> [SET EXERCISE]: Rewrite the passage of the character-testing meme starting at "The three major" and ending at "my what now?!", with "black market" changed to "night bazaar".

> [SELECTED EXCERPT]:
-*-
Itching to try out writing a character? Then rev up your engines, grab your accounts, and slam your way into this meme! Here is a venue for you to try out whatever character there might be tickling your fancy, from fandom to OC, for as few as one and as many as MANY. Seriously, there's no limit.
How do you partake in this fantastic congregation of character testing? Why, by following these simple steps:
→ Comment with the journal of a character you want to test; put their name and canon in the subject line for added sparkles. → Tag around with everyone! → Profit like you live on a the back of a turtle! → Maybe even RESERVE so you CAN live on the back of a turtle! But wait, there's more! For the low, low price of $9,999.99, you can even use one of our handy prompts when you tag someone. You could even pick one with a Random Number Generator to help decide which prompt to go with!
- Haggling Over Something in the Marketplace!
Maybe someone else saw the exact same shiny thing you did at the exact same moment! However shall this be resolved? Remember: blood is extremely hard to scrub off of turtle shell!
- Dramatic Chase Sequence!
You're running away from something! It could be anything, from a rampaging kirin to a gaggle of overly enthusiastic children! One way or another, you can't stop, and much like a katamari ball, you feel obligated to grab everyone in your path along the way to keep them out of danger! Or perhaps you're more the sort to try and knock them into it as a distraction...?
- Where There's A Will, There's A...?
The Life and Dreaming Planes have been merged, and sometimes what starts out as wishful thinking becomes lured into reality. That slick new motorcycle or pile of kingly treasure you were just daydreaming about? Surprise! It's just appeared in front of you. Though, it may only stay for a short while before it disappears again, so make it count. Hopefully you're not the type to daydream about terrible things befalling people you don't like...
- SECRET UNDERCOVER MODE ACTIVATE!
The three major kedan families all have their own agendas, and you've chosen to entangle yourselves with one (or more!) of them. Are you hoping to shift the balance of power? Gain some favours? Perhaps you're on a mission to bring a criminal to justice, or maybe you just want to get the cream of the crop from the black market. Maybe you haven't been hired by them at all, but are using their name for your own goals... as long as no one discovers the lie!
- Wait... you want my what now?!
-*-
> [DATASET EXCERPTS]:

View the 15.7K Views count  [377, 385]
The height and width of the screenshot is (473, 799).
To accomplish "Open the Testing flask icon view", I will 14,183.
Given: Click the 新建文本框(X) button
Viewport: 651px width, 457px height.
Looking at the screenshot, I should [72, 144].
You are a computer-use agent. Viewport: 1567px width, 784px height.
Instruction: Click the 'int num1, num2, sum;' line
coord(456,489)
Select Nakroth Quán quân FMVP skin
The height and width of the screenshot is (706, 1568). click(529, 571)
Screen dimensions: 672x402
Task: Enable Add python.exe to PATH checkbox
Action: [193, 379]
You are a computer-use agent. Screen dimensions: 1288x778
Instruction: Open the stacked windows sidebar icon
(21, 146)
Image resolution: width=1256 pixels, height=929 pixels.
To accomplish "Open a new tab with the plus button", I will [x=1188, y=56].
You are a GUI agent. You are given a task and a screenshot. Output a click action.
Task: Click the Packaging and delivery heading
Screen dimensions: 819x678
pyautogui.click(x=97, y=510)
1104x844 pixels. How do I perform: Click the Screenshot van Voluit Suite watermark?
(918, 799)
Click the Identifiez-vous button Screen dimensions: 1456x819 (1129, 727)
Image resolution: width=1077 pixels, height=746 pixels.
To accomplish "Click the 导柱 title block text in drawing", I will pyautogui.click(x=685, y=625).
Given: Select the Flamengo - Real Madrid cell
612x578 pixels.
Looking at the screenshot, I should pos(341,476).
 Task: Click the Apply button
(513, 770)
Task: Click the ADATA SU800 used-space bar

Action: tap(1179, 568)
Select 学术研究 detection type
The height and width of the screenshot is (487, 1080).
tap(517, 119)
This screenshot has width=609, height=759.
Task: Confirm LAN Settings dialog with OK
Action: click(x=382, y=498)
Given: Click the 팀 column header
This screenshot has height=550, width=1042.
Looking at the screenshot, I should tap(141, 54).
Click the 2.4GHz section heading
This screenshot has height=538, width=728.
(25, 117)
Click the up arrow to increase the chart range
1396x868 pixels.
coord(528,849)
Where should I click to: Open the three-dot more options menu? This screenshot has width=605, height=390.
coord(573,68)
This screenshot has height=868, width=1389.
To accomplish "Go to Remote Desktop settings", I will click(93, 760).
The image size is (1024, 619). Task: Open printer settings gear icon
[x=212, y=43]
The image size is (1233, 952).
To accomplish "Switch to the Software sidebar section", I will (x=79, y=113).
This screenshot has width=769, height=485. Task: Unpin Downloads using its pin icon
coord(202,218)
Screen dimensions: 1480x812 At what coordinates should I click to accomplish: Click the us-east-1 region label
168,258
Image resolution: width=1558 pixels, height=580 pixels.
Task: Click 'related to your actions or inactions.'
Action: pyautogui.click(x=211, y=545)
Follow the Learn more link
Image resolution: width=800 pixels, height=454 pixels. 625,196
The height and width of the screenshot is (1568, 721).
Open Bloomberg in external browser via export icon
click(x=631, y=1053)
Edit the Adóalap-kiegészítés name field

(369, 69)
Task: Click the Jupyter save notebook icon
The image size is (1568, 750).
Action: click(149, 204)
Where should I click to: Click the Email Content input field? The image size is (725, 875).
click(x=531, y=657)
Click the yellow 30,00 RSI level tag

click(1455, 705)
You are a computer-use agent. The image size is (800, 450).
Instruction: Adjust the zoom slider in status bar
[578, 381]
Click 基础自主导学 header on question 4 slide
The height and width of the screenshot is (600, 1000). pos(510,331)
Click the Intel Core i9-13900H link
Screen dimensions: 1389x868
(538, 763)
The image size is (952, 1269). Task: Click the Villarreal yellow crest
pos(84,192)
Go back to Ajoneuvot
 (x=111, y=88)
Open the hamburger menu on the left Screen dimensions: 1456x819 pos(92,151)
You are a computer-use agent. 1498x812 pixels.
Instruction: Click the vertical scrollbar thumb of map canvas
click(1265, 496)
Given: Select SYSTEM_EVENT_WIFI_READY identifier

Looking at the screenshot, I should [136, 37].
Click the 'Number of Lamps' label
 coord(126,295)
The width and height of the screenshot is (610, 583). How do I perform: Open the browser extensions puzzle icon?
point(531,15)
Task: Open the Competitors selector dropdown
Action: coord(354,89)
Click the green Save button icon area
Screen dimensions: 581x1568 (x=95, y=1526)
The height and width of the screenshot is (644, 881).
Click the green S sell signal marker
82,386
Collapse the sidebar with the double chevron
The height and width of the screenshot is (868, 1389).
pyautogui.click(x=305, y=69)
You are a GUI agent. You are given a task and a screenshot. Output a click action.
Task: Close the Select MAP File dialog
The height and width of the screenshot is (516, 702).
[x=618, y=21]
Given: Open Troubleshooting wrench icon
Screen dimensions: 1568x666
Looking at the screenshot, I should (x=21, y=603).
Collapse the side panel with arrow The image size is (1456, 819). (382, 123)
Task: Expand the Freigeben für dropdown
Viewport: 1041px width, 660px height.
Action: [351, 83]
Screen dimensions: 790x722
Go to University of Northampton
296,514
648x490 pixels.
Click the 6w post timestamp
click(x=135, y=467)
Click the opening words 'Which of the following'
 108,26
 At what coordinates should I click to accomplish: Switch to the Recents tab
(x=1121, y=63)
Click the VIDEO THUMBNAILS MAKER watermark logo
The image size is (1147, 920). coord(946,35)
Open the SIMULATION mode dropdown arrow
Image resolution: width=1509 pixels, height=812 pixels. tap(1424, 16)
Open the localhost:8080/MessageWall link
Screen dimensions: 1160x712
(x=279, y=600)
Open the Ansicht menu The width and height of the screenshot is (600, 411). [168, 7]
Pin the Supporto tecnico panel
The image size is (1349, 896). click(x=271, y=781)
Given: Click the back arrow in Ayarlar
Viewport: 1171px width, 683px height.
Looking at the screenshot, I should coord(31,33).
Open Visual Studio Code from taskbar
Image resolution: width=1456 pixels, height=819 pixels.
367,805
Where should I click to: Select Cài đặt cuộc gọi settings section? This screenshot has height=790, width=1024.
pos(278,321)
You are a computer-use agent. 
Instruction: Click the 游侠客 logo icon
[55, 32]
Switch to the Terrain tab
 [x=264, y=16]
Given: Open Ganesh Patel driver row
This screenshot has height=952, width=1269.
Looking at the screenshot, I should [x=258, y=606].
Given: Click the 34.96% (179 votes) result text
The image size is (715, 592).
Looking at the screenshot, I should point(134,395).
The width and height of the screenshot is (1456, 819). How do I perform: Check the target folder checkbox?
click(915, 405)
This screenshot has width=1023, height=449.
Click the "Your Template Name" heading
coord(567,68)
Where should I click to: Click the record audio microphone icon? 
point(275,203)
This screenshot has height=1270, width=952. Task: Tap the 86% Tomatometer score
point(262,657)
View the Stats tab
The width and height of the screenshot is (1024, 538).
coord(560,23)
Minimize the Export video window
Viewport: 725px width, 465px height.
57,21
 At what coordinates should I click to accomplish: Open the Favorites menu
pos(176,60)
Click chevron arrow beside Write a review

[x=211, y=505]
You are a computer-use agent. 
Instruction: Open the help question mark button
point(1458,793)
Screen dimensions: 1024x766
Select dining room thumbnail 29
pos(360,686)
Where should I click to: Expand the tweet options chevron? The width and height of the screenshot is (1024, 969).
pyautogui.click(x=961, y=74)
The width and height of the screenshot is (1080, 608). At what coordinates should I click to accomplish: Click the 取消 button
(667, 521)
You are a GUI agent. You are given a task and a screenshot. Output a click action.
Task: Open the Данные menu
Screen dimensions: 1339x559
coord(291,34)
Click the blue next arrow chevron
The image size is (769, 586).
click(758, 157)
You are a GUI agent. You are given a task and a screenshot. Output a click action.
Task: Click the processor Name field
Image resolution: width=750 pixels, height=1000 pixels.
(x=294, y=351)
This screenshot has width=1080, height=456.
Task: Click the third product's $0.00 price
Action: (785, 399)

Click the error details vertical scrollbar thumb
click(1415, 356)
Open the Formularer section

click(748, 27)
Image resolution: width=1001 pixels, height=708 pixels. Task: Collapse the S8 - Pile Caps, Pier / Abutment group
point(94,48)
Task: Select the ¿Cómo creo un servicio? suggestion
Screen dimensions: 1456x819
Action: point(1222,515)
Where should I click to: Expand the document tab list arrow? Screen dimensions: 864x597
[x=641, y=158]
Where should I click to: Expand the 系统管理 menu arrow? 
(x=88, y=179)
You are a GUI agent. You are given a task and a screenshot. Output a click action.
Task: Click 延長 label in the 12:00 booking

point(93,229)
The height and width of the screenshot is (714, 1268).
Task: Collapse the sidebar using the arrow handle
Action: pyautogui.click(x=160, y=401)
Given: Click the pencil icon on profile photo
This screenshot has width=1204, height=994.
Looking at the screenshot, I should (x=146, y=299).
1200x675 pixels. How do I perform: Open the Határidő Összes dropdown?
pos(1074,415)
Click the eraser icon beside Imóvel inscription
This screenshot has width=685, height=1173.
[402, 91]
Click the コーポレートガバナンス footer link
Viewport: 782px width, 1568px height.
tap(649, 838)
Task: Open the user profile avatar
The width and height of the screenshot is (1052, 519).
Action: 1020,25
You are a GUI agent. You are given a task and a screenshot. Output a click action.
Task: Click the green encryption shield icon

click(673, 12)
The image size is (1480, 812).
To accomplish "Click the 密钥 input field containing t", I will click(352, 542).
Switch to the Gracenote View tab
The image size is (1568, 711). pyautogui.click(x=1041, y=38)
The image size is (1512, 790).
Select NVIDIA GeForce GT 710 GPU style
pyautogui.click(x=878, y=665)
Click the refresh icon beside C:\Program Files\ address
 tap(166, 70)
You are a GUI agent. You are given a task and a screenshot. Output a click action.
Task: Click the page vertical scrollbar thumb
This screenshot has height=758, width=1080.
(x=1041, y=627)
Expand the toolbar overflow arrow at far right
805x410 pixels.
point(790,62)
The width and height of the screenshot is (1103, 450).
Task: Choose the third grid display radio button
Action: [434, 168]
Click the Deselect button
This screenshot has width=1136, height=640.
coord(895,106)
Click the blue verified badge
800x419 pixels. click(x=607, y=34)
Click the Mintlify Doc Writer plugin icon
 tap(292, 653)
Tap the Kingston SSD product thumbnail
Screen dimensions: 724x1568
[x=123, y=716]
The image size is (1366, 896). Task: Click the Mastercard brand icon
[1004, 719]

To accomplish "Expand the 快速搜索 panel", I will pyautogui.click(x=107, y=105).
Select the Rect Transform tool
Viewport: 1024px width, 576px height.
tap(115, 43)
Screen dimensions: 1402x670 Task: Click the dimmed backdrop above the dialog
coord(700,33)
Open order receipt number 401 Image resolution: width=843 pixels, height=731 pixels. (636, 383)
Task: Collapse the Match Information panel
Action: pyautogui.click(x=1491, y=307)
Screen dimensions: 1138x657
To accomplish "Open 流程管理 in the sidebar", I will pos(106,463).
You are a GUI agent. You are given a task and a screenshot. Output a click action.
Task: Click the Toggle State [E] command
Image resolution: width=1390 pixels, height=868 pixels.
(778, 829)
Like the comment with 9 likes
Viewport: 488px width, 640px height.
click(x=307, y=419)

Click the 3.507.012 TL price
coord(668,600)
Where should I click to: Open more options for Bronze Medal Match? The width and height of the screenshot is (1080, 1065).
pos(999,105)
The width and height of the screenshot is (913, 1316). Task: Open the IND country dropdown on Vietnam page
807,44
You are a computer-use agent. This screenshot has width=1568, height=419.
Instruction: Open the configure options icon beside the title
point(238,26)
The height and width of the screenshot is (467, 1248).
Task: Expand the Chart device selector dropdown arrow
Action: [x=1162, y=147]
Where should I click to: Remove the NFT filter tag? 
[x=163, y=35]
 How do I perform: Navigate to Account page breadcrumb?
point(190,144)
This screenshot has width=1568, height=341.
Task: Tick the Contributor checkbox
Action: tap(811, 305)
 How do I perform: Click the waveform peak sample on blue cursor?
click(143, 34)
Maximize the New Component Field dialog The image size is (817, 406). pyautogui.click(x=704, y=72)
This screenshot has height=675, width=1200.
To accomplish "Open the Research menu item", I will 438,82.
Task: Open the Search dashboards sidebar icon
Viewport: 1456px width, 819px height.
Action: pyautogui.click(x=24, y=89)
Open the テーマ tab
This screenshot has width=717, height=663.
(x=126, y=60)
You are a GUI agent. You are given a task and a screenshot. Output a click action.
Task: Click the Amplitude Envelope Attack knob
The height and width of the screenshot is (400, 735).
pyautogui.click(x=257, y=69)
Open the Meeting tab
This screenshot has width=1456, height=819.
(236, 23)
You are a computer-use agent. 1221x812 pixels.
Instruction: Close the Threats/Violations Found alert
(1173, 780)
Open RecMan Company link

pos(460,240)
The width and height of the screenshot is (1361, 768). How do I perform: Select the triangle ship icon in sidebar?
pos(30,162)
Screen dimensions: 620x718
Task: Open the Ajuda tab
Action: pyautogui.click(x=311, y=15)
-*-
> [THE COMPLETED TASK]:
The three major kedan families all have their own agendas, and you've chosen to entangle yourselves with one (or more!) of them. Are you hoping to shift the balance of power? Gain some favours? Perhaps you're on a mission to bring a criminal to justice, or maybe you just want to get the cream of the crop from the night bazaar. Maybe you haven't been hired by them at all, but are using their name for your own goals... as long as no one discovers the lie!
- Wait... you want my what now?!